Where these are the diagonal wins, the column wins (remove the diagonal wins), the row wins (remove the diagonal or column wins), subtract the ambiguous boards.

The unambiguous O wins are much simpler - if O wins a row/column, then there must be a row/column that X wins (there aren't enough O's on the board to prevent it!). So we only have the diagonals:

$$2 (\binom 6 1) = 12$$

Finally, there are the remaining $$16$$ cases, all of which are draws. You can also verify these by hand, there are $$8$$ with X in the middle and $$8$$ without.

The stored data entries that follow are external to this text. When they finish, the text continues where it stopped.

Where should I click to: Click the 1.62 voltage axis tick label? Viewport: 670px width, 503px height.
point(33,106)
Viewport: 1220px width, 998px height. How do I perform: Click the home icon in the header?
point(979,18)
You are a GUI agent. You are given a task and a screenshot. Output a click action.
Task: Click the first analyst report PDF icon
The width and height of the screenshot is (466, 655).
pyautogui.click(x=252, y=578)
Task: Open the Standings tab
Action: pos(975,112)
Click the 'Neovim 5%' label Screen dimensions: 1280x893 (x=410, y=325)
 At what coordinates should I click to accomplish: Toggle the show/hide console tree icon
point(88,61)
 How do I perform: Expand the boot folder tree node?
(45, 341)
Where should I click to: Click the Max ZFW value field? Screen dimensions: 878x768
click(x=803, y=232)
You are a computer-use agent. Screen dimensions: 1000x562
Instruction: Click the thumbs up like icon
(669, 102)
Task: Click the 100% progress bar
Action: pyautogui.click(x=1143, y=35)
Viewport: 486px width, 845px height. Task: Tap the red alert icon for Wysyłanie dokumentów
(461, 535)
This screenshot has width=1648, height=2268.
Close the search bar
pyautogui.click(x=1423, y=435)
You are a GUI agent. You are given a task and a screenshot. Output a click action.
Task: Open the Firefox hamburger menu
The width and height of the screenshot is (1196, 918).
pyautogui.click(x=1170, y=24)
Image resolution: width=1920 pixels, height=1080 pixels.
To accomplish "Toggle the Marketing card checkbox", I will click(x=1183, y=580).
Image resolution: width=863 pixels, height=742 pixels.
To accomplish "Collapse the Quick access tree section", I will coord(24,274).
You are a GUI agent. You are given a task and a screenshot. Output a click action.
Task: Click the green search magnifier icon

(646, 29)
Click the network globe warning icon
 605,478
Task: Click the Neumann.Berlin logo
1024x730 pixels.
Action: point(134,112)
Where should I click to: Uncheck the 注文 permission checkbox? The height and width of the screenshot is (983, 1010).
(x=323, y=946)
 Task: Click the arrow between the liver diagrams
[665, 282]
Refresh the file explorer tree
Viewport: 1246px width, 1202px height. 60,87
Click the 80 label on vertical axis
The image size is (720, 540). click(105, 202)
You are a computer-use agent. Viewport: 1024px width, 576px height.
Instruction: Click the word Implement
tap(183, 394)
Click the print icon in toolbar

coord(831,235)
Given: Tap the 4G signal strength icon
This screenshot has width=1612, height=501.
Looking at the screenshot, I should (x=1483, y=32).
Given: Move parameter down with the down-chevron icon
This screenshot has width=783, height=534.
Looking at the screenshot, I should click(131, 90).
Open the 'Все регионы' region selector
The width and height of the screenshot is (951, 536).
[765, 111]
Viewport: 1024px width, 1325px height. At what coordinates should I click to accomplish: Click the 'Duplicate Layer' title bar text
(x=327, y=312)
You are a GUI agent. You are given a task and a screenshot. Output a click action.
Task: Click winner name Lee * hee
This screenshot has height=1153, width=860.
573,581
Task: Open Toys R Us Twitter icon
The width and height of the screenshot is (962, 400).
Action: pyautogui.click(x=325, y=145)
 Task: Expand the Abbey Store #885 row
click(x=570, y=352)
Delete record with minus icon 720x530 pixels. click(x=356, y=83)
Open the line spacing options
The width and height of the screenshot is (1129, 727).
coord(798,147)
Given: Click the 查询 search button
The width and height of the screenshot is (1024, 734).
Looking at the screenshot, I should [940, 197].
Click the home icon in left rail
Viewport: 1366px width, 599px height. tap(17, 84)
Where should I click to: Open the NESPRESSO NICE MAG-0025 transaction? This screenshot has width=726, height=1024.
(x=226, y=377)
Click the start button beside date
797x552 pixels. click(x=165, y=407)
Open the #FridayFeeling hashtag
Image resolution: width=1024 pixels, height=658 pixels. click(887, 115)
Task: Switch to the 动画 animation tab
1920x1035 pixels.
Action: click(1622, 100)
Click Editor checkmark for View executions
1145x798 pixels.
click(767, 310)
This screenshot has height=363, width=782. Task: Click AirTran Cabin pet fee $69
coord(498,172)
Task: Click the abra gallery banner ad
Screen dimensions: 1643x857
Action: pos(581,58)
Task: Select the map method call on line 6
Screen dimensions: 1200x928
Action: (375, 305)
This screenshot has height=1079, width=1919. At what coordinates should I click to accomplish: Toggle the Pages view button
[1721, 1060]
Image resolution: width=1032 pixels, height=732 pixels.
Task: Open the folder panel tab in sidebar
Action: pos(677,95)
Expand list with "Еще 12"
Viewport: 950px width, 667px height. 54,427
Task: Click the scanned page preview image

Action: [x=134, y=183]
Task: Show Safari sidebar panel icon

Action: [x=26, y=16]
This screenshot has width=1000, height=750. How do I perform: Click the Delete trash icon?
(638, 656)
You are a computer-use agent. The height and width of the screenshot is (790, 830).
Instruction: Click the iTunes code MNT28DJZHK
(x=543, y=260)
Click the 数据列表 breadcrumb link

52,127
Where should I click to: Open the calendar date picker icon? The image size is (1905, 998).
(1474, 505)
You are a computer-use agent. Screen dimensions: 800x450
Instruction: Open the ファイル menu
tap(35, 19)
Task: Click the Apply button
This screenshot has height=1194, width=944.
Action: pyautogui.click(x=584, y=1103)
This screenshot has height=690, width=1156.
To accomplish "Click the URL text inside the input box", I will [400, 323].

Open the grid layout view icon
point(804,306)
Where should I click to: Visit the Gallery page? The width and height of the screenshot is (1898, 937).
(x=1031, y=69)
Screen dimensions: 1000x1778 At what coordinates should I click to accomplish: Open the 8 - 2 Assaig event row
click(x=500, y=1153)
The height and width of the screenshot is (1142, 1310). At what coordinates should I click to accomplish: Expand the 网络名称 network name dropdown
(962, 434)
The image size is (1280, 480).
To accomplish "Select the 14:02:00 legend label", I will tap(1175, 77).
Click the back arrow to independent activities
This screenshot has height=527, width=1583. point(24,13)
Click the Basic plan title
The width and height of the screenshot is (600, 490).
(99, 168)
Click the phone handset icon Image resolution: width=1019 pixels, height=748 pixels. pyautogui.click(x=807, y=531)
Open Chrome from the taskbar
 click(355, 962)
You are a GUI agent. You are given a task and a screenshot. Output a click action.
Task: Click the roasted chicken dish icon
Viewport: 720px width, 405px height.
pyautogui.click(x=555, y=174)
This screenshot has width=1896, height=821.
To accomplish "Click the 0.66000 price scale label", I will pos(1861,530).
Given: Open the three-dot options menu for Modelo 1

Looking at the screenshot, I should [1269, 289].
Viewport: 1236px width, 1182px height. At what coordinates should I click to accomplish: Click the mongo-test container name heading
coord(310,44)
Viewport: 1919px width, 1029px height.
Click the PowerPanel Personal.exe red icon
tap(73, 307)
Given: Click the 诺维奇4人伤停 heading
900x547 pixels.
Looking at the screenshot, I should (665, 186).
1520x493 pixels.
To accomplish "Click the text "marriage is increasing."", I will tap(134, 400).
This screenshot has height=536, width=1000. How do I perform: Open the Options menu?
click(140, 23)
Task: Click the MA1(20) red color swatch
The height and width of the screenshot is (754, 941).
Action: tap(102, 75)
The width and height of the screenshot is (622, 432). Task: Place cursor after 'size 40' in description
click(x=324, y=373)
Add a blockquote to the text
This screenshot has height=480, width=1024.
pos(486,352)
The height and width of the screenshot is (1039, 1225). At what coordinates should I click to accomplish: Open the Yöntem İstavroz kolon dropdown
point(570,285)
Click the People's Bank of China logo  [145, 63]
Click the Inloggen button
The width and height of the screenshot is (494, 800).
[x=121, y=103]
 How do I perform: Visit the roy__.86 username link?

To finish, let's return to the 36 ambiguous cases. In each of these, there is a unique win for X and a unique win for O. So the question is just "does X make the 3 winning moves before O." Abstracting the moves to winning or not, based on if they've played one of the moves along their 3 in a row, there are only $$\binom 4 3 \binom 5 3 = 40$$ strategies to consider. Note that each ordering is equally likely, as our bots do not know if a move is good or not. So X wins in:

$$\binom 4 3 + 3 (\binom 4 3 - 1) + 0 = 13$$

(based on if X wins on their third or fourth move, they cannot win on their fifth as O will have finished their line first.)

So the total probability that X wins is $$\big ( 62 + 36 \cdot (\frac {13}{40}) \big ) / \binom 9 5 = \frac{737}{1260}$$

Exactly as predicted in other answers.

• Very nice! I thought of looking at final states, but then spotted the ambiguous cases, and was not brave enough to continue. Mar 2, 2021 at 18:43
• Excellent answer +1. Too bad that there are close votes for this question. The way you have laid it out is so nice. Mar 3, 2021 at 17:07

Well that was an enjoyable time-waster! I wrote a little program to play and, assuming 'X' is the player who goes first, the answer seems to be about 59%:

Draw / Win / Lose = 63384 / 292379 / 144237 out of 500000 equals 13% / 58% / 29%
Draw / Win / Lose = 63221 / 292618 / 144161 out of 500000 equals 13% / 59% / 29%
Draw / Win / Lose = 63383 / 292474 / 144143 out of 500000 equals 13% / 58% / 29% Draw / Win / Lose = 63224 / 292577 / 144199 out of 500000 equals 13% / 59% / 29%

Like others, I can't see an easy way to do this analytically.

• Thanks for taking the time to write the code. (+1) I find the answers plausible though I must say it's hard even to come up with a good mental heuristic for them.